The French theory of [love] involves a great deal of
killing, and the ladies who are the subject of it must
ask themselves whether they do not pay dearly for this
advantage of being made love to. By “killing” I allude
to the exploits of the pen as well as to those of the
directer weapons [.]
—Henry James, “The Journal of the Brothers de Goncourt”Henry James's view that Emerson's life was “curiously devoid of complexity” (1987, 210) is hardly borne out by the evidence of Emerson's essays. Certainly the radical, optimistic call to arms of Nature arose from the contradictary experience that “our age is bewailed as the age of Introversion” (EL, 68). Emerson goes on to quote Hamlet's epitaph for his own failure of nerve – “Sicklied o'er with the pale cast of thought” – and it seems that the play's sense of modern men and women drowning in self–doubt and existential terror haunted Emerson. It is certainly a theme to which he turned repeatedly. As a result transcendentalism cannot be either explained or understood without reference to Emerson's belief that his was an age “miserable with inaction. We perish of rest and rust” (EL, 204).

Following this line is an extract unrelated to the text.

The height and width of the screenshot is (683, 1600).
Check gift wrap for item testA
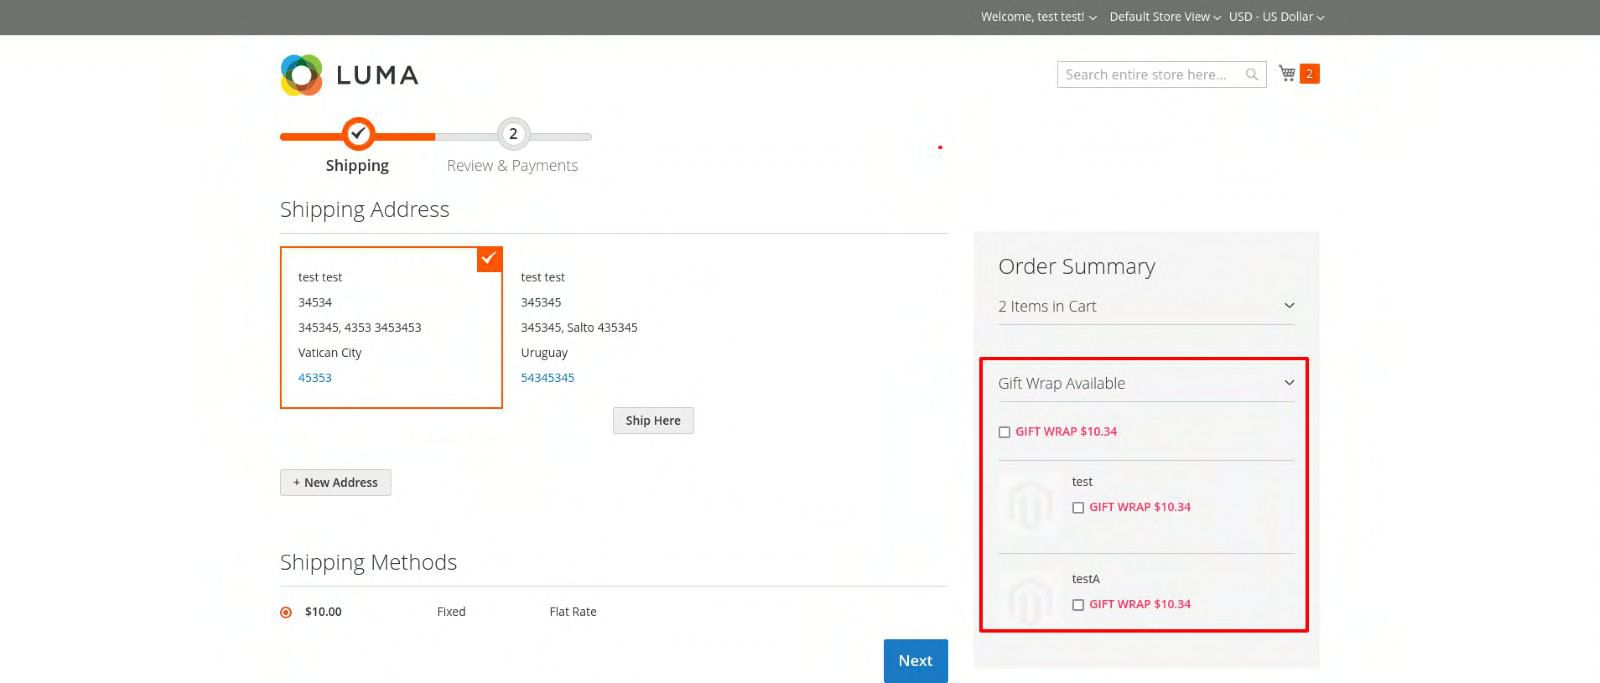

As Margaret Gilman (1943) has suggested, what Baudelaire and others in France discovered in Emerson was both an acknowledgement of, and a corrective to, often profound anxieties. Baudelaire, who diagnosed the tributary cause of his own lack of will to the fact that, as his father had been thirty–four years older than his mother, only a freak could have been born to them, must have concurred with Emerson that it was a consummation devoutly to be wished that we should not be subject to inherited traits nor our future circumscribed by the past. In this, ironically, Baudelaire, who loathed America for its democratic institutions and, as he saw it, appointment of the masses as the arbiters of taste, was responding to an essential aspect of not only Emerson's writings but American culture: the promotion of the modern over the inherited, and a deep–rooted belief in rationalization and progress.
“Let a Stoic open the resources of man,” Emerson wrote, “and tell men they are not leaning willows, but can and must detach themselves” (EL, 275).